The election of Venezuelan opposition leader Henrique Capriles would have brought cutbacks, if not an eventual end, to the economic relationship with Cuba that has been so beneficial to Cuba and has made Venezuela a bulwark of Cuba’s energy security.
But it was close but no cigar for Capriles. With Nicolas Maduro winning the presidency by a small margin, Cuba breathes a sigh of relief. Raul Castro sent his congratulations, using a politician’s poetic license to call it a “transcendental victory.”
It’s an important victory in that chavismo lives on without Chavez. Maduro will emerge from his celebration to face tough challenges in domestic policy, and his slim victory margin now adds a bundle of political challenges. Capriles has refused to accept the result, he has called for a recount, and protests have begun.
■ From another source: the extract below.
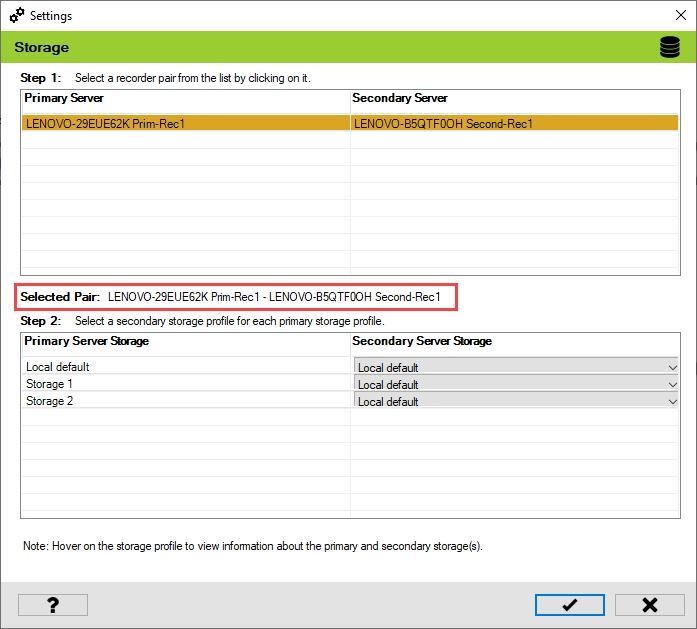697x629 pixels.
Task: Select the Storage 2 primary storage row
Action: pos(185,401)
Inside his own movement, Maduro will naturally face questions about why he almost blew it, and whether he is the best horse to ride for the long term.
So Cuba’s sense of relief is surely colored by concern. The current economic reform program, to the disappointment of many, is not a crash program designed by a government that perceives an immediate emergency. Rather, it is based on a need to make strategic adjustments so that Cuba’s economy, social project, and political system will function in a new historical era. Call it historical urgency, perhaps accentuated by Sunday’s near-miss in Caracas.